Copy the material below word for word, starting at the line that contains "You are a computer-use agent. Image" and ending at the line that contains "tap(714, 51)".
[BEGIN Task input]
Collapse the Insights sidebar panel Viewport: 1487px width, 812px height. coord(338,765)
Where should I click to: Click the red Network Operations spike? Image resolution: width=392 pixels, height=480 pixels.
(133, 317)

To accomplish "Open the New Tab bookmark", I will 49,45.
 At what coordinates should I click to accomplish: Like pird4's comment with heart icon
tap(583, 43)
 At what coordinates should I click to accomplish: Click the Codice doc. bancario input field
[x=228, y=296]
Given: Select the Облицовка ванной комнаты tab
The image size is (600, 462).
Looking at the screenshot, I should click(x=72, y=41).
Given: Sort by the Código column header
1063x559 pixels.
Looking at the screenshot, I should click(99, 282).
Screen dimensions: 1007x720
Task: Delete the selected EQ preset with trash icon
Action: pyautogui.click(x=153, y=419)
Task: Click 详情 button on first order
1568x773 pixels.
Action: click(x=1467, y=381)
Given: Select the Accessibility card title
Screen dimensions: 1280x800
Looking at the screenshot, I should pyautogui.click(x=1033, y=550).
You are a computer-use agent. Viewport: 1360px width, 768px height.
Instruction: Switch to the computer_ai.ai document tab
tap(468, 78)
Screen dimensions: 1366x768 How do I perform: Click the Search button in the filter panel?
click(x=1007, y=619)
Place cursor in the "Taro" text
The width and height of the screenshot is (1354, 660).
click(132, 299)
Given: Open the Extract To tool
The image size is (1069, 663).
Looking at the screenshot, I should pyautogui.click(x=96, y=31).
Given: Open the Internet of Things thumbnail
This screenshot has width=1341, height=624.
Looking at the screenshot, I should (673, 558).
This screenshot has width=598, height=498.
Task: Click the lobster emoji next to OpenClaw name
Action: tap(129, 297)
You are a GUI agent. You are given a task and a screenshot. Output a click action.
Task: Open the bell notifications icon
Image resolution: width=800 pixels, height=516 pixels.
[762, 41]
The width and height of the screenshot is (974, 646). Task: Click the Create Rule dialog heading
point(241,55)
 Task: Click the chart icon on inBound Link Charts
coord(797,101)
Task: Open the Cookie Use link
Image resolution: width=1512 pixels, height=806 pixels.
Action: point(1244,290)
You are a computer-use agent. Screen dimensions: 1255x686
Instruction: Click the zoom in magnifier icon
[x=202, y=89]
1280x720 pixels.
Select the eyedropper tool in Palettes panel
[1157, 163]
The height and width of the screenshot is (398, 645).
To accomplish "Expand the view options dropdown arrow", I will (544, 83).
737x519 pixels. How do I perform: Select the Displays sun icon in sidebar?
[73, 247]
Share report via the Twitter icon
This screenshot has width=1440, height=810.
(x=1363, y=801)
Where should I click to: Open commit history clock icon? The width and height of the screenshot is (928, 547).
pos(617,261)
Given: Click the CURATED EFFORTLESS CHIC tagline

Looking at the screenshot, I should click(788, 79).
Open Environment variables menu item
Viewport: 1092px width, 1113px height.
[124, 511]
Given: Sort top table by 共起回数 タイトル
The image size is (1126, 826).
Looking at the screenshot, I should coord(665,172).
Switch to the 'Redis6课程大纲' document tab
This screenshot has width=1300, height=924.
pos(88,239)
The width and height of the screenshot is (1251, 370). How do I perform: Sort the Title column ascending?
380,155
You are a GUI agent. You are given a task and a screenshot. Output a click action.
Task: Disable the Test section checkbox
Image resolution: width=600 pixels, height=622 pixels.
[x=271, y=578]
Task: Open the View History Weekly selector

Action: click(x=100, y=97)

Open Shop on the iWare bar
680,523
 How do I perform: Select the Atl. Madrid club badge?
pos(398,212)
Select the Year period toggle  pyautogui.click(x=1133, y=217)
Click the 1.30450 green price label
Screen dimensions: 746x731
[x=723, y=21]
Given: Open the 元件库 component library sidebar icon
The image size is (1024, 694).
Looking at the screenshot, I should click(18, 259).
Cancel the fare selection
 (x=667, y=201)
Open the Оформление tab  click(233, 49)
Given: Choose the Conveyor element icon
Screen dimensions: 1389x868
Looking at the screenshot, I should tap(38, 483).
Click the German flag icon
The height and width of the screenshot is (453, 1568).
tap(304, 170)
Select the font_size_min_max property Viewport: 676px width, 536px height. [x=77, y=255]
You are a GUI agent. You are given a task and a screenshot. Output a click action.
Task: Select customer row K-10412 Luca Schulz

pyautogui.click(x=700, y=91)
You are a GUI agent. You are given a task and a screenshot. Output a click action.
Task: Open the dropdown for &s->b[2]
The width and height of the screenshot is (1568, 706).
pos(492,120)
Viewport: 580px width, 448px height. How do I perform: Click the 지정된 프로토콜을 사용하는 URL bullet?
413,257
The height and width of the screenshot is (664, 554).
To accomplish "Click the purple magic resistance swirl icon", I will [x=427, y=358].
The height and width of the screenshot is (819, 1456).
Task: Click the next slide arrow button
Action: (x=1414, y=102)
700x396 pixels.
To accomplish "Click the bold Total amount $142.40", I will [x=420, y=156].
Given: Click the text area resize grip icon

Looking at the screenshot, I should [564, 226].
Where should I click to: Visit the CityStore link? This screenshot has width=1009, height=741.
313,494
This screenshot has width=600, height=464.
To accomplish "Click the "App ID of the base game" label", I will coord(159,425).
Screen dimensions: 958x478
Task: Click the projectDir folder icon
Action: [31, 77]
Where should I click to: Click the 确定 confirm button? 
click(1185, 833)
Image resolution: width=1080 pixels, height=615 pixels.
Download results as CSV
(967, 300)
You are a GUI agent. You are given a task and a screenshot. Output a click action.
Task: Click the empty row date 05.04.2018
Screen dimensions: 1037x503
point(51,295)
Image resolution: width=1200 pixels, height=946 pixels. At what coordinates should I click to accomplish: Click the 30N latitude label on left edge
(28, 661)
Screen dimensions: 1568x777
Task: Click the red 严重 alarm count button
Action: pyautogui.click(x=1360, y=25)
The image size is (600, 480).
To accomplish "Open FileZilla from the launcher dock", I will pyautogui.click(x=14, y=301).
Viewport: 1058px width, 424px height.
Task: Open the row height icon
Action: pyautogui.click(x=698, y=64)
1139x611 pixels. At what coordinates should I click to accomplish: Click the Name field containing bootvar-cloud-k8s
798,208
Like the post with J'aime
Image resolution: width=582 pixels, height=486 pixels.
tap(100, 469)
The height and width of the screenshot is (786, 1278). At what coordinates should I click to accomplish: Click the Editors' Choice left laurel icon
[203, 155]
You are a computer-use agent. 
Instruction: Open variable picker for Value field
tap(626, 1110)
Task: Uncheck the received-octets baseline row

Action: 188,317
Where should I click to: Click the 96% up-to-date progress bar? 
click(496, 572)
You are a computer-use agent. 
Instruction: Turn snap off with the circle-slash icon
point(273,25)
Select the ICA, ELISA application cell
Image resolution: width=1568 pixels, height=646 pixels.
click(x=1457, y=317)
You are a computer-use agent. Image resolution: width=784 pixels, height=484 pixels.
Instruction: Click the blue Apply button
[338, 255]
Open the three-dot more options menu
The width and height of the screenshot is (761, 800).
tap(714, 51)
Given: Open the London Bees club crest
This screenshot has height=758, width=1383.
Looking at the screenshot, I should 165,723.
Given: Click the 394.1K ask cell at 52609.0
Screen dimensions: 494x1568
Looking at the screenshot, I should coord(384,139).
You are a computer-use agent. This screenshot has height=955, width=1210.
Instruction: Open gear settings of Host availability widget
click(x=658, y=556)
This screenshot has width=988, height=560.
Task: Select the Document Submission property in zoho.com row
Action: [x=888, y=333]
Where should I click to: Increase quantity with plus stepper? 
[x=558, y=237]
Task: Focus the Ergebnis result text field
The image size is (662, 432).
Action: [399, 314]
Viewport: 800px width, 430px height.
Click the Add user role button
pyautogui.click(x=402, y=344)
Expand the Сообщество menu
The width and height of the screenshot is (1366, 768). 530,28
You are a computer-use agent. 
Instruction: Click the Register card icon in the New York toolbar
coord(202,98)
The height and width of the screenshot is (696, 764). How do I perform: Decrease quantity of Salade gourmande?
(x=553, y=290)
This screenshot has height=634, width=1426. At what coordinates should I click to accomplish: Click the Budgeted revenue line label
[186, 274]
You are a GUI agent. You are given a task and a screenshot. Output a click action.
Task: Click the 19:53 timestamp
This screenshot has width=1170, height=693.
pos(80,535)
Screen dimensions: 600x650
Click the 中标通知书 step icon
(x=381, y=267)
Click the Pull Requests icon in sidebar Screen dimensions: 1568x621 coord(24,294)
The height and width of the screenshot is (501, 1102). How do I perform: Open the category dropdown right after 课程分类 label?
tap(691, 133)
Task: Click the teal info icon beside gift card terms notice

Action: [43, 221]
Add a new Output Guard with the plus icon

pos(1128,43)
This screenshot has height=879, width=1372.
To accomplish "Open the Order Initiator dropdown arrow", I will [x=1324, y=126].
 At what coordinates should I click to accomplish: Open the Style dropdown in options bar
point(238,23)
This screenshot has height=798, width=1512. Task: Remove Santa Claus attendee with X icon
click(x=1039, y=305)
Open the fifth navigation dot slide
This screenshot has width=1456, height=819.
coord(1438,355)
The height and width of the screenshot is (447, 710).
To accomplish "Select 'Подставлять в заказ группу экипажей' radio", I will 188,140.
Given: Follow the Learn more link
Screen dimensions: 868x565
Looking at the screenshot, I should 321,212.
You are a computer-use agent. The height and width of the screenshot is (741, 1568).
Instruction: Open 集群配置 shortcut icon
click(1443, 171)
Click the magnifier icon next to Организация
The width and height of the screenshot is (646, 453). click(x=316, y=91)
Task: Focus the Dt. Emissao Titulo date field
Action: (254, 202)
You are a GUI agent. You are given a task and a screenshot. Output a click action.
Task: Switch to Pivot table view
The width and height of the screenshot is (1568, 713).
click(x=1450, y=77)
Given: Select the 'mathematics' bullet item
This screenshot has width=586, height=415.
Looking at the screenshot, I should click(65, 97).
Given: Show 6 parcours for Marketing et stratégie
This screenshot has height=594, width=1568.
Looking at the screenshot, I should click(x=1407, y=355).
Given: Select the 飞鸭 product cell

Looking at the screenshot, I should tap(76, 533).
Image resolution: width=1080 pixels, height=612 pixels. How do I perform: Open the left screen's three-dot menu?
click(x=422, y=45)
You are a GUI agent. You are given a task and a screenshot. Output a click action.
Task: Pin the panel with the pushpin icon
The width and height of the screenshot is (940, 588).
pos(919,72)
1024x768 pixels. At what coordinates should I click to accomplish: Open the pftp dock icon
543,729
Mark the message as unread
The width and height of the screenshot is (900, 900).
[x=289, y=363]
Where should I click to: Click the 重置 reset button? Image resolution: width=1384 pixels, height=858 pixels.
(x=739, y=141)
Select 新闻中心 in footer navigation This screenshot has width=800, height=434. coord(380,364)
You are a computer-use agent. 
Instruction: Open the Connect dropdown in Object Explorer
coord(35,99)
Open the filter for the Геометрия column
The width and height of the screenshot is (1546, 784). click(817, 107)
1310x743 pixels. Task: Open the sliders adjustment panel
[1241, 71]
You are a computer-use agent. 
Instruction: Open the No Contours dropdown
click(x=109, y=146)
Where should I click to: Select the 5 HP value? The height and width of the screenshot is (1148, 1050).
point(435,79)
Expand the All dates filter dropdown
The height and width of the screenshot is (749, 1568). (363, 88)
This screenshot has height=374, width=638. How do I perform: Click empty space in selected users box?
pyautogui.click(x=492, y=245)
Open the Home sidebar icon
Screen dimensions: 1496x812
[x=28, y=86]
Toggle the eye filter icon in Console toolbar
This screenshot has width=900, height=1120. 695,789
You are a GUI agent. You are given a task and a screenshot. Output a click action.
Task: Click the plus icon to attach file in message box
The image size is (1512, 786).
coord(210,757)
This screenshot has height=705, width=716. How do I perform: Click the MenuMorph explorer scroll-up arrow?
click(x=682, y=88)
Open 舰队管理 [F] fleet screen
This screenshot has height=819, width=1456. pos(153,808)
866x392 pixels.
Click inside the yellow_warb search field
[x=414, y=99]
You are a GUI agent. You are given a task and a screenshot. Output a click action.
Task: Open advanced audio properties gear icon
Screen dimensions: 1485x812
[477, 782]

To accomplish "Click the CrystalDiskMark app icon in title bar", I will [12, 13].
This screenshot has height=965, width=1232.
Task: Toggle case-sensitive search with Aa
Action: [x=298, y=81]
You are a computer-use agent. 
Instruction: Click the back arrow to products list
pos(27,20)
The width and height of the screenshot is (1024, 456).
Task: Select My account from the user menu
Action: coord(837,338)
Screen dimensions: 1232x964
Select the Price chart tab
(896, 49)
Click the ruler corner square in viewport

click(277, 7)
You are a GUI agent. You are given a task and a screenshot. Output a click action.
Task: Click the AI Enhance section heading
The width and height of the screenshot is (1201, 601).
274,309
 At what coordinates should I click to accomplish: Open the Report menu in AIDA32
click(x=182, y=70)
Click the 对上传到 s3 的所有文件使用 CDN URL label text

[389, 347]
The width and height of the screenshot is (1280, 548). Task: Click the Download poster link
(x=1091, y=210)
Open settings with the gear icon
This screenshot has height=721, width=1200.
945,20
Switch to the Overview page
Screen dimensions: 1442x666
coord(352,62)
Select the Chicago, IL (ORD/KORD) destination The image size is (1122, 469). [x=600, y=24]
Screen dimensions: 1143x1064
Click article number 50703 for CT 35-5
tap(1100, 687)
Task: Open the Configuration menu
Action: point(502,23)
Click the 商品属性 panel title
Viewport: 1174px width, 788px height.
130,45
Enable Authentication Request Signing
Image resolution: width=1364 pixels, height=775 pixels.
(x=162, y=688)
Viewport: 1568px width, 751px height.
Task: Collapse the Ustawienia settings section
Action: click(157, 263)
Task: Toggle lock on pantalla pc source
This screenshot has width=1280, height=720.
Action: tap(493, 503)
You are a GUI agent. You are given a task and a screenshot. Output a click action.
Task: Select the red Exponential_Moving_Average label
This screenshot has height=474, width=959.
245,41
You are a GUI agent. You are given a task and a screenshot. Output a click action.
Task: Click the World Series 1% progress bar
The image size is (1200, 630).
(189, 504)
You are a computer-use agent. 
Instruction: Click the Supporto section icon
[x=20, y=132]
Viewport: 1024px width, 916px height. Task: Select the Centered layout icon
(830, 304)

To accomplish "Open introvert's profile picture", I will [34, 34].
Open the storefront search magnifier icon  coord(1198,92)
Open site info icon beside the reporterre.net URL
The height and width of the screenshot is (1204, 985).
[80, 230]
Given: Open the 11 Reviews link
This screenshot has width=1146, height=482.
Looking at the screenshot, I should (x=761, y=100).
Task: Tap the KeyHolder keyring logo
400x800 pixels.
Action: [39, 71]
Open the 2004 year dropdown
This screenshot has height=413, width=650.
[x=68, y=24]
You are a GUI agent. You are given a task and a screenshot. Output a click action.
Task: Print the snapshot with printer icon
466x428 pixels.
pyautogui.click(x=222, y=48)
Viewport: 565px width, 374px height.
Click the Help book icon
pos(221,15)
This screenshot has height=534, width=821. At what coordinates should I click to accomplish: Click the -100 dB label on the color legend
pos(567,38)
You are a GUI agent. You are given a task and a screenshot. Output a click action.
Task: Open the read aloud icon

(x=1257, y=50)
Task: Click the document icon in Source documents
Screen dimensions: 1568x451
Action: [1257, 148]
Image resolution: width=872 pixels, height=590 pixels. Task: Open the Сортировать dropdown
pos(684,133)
[END Task input]
Problem solution:
You are a computer-use agent. Image resolution: width=784 pixels, height=484 pixels.
Instruction: Click the blue Apply button
[338, 255]
Open the three-dot more options menu
The width and height of the screenshot is (761, 800).
tap(714, 51)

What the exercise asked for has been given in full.